• **REQUIRED TASKS**:
1 > Reproduce word for word the stretch of the classroom blog post from "Students wanted to" through "two other people.".
2 > According to the classroom blog post, what did the students build to conclude their electricity unit?
3 > Continue the classroom blog post from the point where it stops.

• **DOCUMENT SECTION**:
↓

∆ Jackson

Closing the Teach For America Blogging Gap
Apr 12 2013

The State of My Classroom…

…is currently a mess.

But that’s okay!  Because we made solar ovens this week to wrap up our electricity unit.  So there are little scraps of foil and aluminum foil and tape scattered on the floor and under desks and strange foil-covered pizza boxes are covering all available desks and flat spaces.

It is so wonderful to see students excited and to hear them talking about what they are supposed to be talking about.  I bought a little driveway lantern from Home Depot that is solar powered and light censored so it only turns on at night.  They seriously thought it was the coolest thing and they were eager to find out how it worked and explain it to their peers.

I overheard one student telling another student, “Ms K is so creative.”  I pretended I didn’t hear, because kids don’t want you to know they are complimenting you, but it made me happy all the same.  This is how a classroom should always feel.  Energetic and creative and engaging and absorbing new information without even realizing it.

The state of my classroom beyond the cleanliness is also doing pretty well, I think.  There are things like our goals and accountability partners that I haven’t kept up with.  And our test-score tracker on the back wall has not been updated since last semester, unfortunately.  But, spirits seem pretty high.  Few classes have many behavior problems these days and usually I can get through notes without having to stop 10 times.  Students ask me questions and listen genuinely to the answers.  I am excited about all the changes I will make to make my classroom better next year, but with the year coming to a close in just six weeks, I feel pretty good.  Moderately successful.  And man, oh man, watching my students making their solar ovens today reminded me just how much I love my students.

Students wanted to take their ovens home, but I told them we need them for next week!  Because that’s when we are cooking. : )

5 Responses

  1. veroskk

    Clint, I agree with you. The right kind of mess can create just the right kind of exciting, energetic environment that students thrive in! I also do not like traditional classroom set-ups. I had my desks in rows for most of the year (and sometimes groups) but about a month ago, put them in a big circle for a class discussion. It was such a great set-up that I kept it that way! Not only does it create a really open classroom space where students feel more willing (and more accountable) to participate, but it also minimizes student distractions because instead of an entire corner of 4-6 students talking, it can’t really be more than three because each student is only sitting next to two other people.
    My students love it, too. When I put the desks back in rows for a test, students were upset and said they liked the circle. I assured them we would go back to the circle after the test and my last class of the day was happy to help me move the desks back before they left.

  2. Pre-service teacher Clint

    I think the best part about this post is that the students were so eagar to learn when using tools and marterials that are unique to them. The “mess” of the classroom turned out to be a good thing I think to often teachers feel everything has to be perfectly neat in the classroom or the traditional way in order for students to excel. I disagree, how do you feel about this?

  3. veroskk

    I think it dependson the type of “mess”. Having a classroom that is full to the brim of projects and project materials and hands-on things like circuits made on cardboard out of paperclips, LEDs, and 3-volt batteries is really exciting. That’s the kind of mess that means real learning is happening and makes it an exciting place to be and to learn. On the other hand, ifa classroom is messy because there are paper scraps everywhere or books all over the floor, or things that the teacher or students just haven’t bothered to clean up, I think that is a different story. That type of messy is not happening because exciting things are going on, but simply because the teacher and/or students have not kept up with their classroom. That type of messy send the message that this is a classroom where things are not cared for and where you maybe do not need to care about your education. That type of classroom is not organized and probably not efficient. My classroom is organized, even if it is organized chaos, and my students acknowledge that and have mentioned to me how organized I am.

↑

• **DATA**:
↓

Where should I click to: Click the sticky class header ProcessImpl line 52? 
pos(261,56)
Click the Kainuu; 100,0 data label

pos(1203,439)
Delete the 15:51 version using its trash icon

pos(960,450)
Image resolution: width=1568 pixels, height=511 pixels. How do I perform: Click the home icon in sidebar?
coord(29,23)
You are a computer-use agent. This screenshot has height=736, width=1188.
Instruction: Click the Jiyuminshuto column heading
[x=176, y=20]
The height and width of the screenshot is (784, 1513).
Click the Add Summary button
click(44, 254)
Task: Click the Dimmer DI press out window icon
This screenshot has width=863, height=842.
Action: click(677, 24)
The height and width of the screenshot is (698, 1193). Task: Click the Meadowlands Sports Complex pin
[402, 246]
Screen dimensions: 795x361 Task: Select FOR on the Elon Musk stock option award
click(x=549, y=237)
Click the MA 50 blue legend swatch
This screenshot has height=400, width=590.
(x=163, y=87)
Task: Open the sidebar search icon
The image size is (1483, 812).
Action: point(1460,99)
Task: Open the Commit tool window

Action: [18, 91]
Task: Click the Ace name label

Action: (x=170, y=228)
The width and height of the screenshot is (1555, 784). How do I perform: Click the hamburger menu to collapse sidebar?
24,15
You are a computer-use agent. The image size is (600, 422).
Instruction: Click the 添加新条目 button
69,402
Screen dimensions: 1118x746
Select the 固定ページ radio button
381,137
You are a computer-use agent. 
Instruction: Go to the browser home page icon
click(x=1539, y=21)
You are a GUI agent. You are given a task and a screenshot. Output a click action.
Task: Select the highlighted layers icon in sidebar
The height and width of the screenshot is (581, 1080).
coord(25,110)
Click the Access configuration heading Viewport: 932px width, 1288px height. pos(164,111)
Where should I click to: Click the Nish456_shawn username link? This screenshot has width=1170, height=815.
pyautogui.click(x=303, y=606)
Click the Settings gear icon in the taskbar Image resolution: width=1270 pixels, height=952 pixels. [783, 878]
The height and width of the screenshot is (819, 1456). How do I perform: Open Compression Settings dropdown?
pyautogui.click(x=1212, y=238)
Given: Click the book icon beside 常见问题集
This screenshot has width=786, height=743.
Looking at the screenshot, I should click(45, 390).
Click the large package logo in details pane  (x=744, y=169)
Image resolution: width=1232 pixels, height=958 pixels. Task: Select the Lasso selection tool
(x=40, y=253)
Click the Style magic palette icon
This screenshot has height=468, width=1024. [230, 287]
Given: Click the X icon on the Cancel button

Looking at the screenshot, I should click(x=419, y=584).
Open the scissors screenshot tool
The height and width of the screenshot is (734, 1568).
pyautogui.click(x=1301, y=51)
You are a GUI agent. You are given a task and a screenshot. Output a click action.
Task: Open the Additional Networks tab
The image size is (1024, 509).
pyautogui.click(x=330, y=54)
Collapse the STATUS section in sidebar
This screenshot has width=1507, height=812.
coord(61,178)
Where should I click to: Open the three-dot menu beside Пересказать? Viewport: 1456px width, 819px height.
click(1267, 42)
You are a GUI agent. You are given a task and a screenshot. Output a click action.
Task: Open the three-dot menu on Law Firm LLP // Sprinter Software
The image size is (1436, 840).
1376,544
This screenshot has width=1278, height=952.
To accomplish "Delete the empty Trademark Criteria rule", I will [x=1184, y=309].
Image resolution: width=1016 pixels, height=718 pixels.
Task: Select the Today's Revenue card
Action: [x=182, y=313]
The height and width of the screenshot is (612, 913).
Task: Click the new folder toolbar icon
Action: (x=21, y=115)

↑

• **RESULTS OF THE TASKS**:
1 >
Students wanted to take their ovens home, but I told them we need them for next week!  Because that’s when we are cooking. : )

5 Responses

  1. veroskk

    Clint, I agree with you. The right kind of mess can create just the right kind of exciting, energetic environment that students thrive in! I also do not like traditional classroom set-ups. I had my desks in rows for most of the year (and sometimes groups) but about a month ago, put them in a big circle for a class discussion. It was such a great set-up that I kept it that way! Not only does it create a really open classroom space where students feel more willing (and more accountable) to participate, but it also minimizes student distractions because instead of an entire corner of 4-6 students talking, it can’t really be more than three because each student is only sitting next to two other people.

2 > Solar ovens.

3 >
    In reponse to the second comment, whenever we do hands-on projects like this, it is important to me that I keep up the rigor. That keeps students focused and I rarely have issues in this area. For example, with the three stations we did, including the solar oven, students had an exit ticket with three questions for each station that they had to answer about what they learned at that station. That way, they could direct the learning and have a little fun, but I could make sure they were learning what I needed them to learn from it. I also am constantly walking around the room to make sure they are on-task and asking them questions about what they are doing. “Why do you think this happens?” “Why do you think we use this material?” Etc..
    As far as priorities go, there is no exact science to that. We fell behind on our tracker not because of the solar oven project, but due to many other time constraints, like trying to keep up with the pacing guide and trying to go back and remediate concepts that were misunderstood. Same thing with the accountability partners for their goals, we still discuss our goals often, but the time is takes to meet with accountability parnters had to be used to toward classroom instruction time, especially since often meeting with accountability partners turns into gossip time rather than true discussion of goals. You just have to play it by ear and hope you are doing what is right for your kids.
    Thanks for the questions and comments!

  4. Anonymous

    As a per-service teacher, it is interesting to hear about projects like this being done in classrooms and the effects they have on the students. I just wonder how you balance students’ autonomy and keep them focused. Do you find a lot of trouble when doing projects like this? Also, how do you prioritize things in the classroom- like falling behind on your test score tracker and accountability partners in order to pay more attention to this project?

  5. Pre-service teacher

    It is awesome that you are doing projects like building solar ovens in class. In your blog you say that your classroom is a mess. Do you feel that students learn better in a clean or messy environment?